CBS News reports that from 2012 to 2016, the price of insulin nearly doubled in the U.S. A person with Type I diabetes racked up an annual insulin cost of $5,705, on average, in 2016. The average cost was roughly $2,864 per patient back in 2012. Either way, it’s astronomical.
Which is why a caravan of a dozen Americans embarked for Canada last weekend to buy the life-saving drug at a much affordable rate. “For us, insulin is like air – it’s like oxygen, we need it,” said Deb Souther, who has lived with Type 1 diabetes for 46 years. Souther tells CBS News that she uses three vials of insulin per month and that even with insurance, she’s paying more than $700 a month for medicine she would die without.
Souther and the rest of the caravan heading to Canada took a bus from Minneapolis, Minnesota, to London, Ontario — which is an 817-mile drive. That doesn’t count the travel time and expense for those who had to drive from beyond Minneapolis to get there.
The woman who coordinated the trip, Quinn Nystrom, explains the reality of getting diagnosed with Type I diabetes in America. “Getting diagnosed today in 2019 in America with type 1 diabetes – it is a death sentence for some people,” she said.
For comparison: one vial of insulin costs just $30 in Canada. In the United States? It costs $340. It’s the exact same drug — it’s just a matter of where it’s sold.
Right now, 1 in 4 diabetics are rationing their insulin in the U.S. And many are simply going without it until they can get the funds to cover their medication, or until their insurance kicks in. This is a dangerous, life-threatening thing to do. For a Type I diabetic, going a few days without insulin can result in harm to your eyes, lungs, kidneys, and heart. It can also harden your arteries and increase your risk of heart attack and strokes.
Diabetic ketoacidosis occurs when the body doesn’t have enough insulin. It causes the blood sugar to rise so high that your blood becomes highly acidic, dehydrating your cells, and ultimately leads your body to stop functioning altogether.
People die when they cannot afford the insulin they need.
The only reason insulin is cheaper in Canada is because their health care system is public — as in, not a broken and for-profit mess like the U.S. Drugmakers negotiate costs directly with private insurance companies in the U.S. — which means if you don’t have insurance here, you pay list price.
Some states have taken strides to make insulin more affordable. In Florida, a law was passed that allows large batches of insulin to be legally imported from Canada into the state.

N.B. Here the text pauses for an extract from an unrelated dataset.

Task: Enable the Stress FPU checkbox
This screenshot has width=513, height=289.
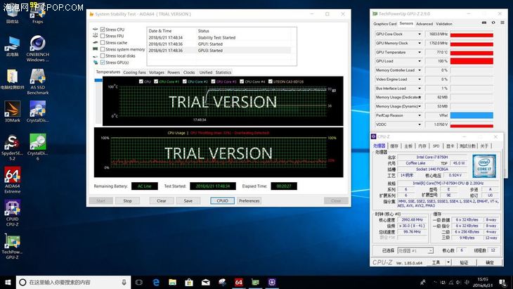Action: pos(102,36)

Colorado has capped insulin costs at $100 per monthly supply. But still, it’s not enough. People are in crisis, and we need to take care of them.
One of the three drug companies that make insulin, Novo Nordisk, tells CBS News in a statement that “we recognize that our healthcare system is broken … we know more must be done to ensure insulin affordability and we are committed to being part of the solution.”